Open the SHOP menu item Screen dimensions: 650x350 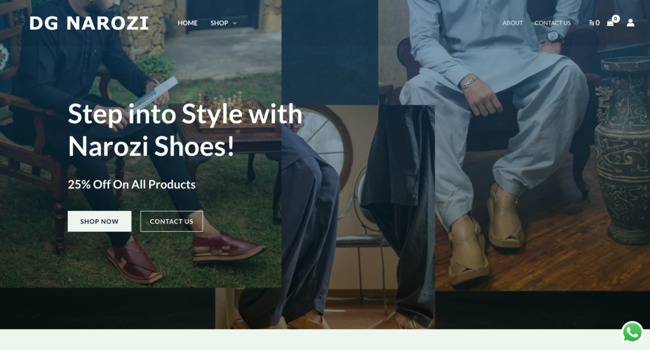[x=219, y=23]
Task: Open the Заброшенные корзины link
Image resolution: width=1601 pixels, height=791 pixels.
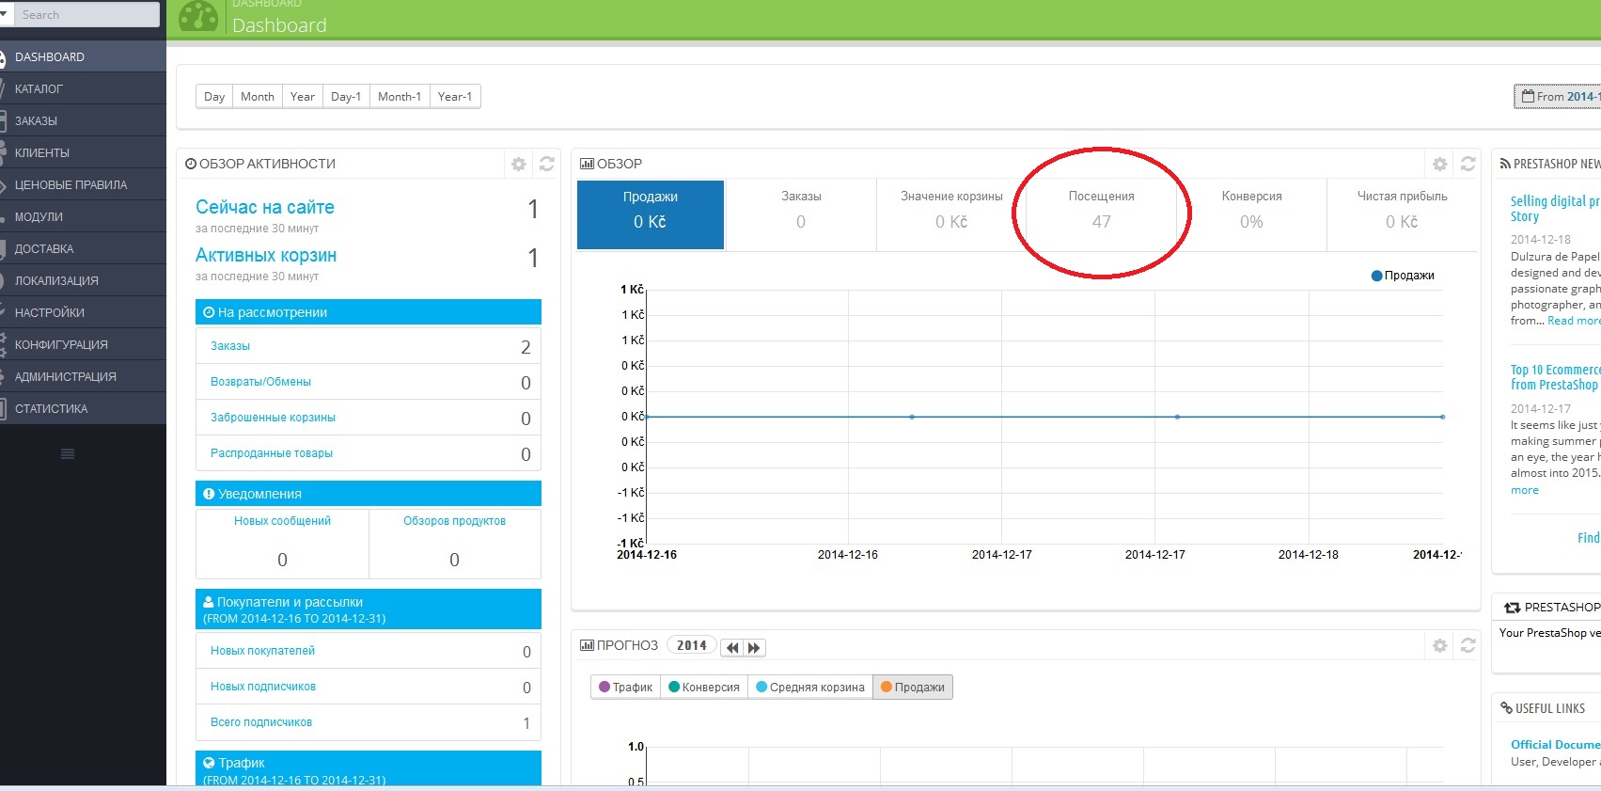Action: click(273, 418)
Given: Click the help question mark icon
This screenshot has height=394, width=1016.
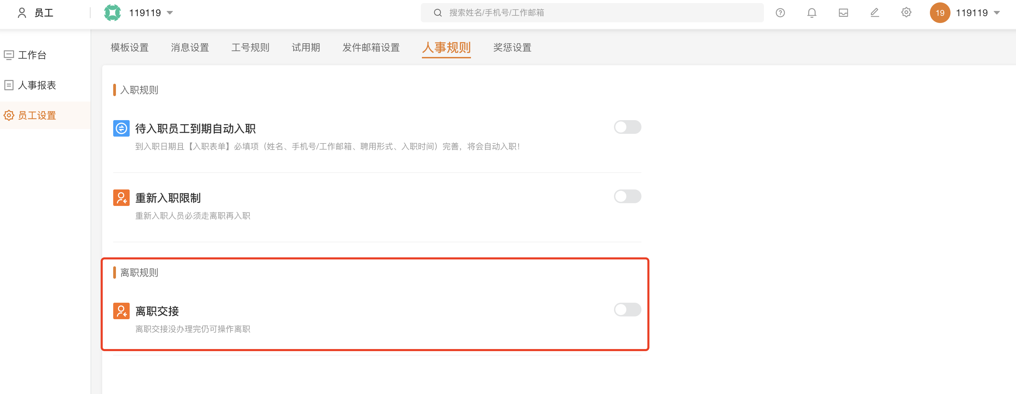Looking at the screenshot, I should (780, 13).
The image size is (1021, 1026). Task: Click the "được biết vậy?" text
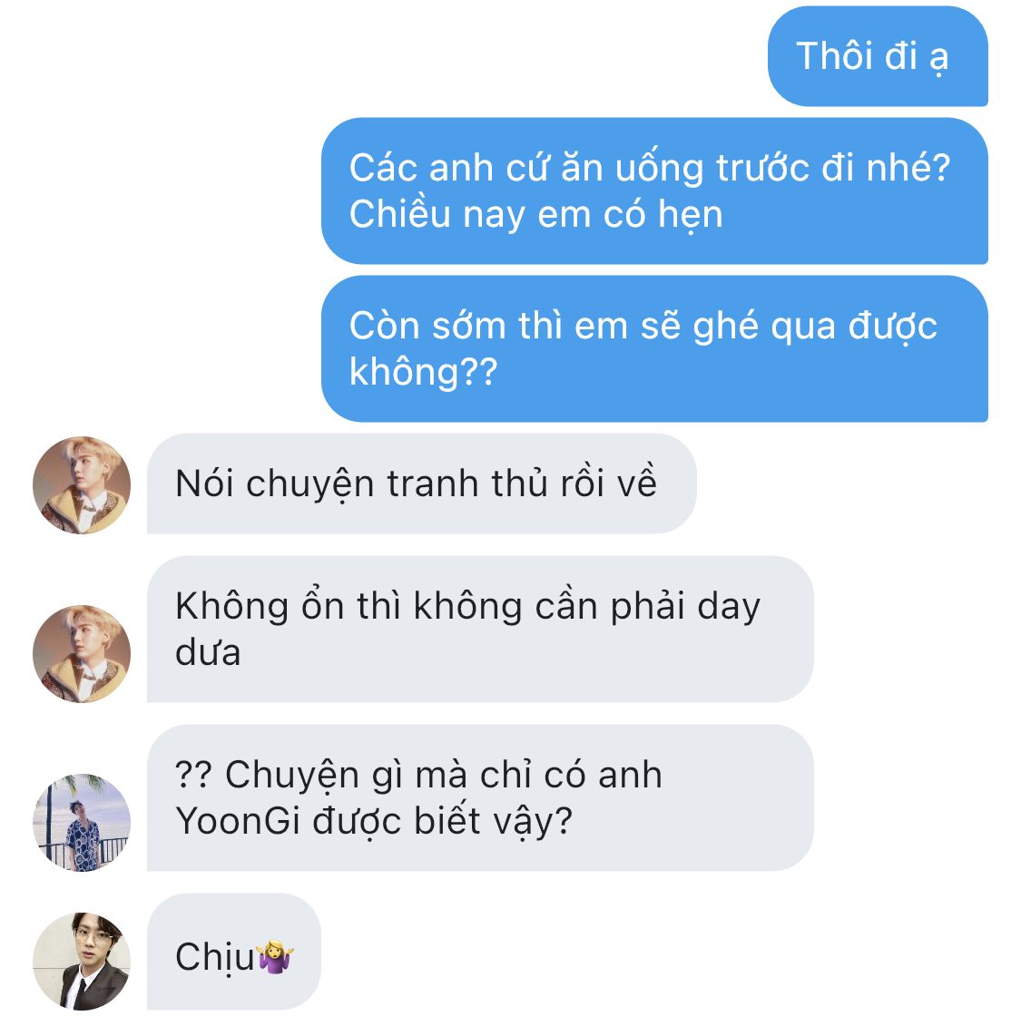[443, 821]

• • •

■ **Goal of the exercise**
The answer consists solely of the lines from the one holding "Image resolution: width=1601" through the final line of the records, both ends included, each duplicated exactly. Leave images out.

■ **Output below**
Image resolution: width=1601 pixels, height=791 pixels.
Action: click(273, 418)
Given: Click the help question mark icon
This screenshot has height=394, width=1016.
Looking at the screenshot, I should (780, 13).
The image size is (1021, 1026). Task: Click the "được biết vậy?" text
[443, 821]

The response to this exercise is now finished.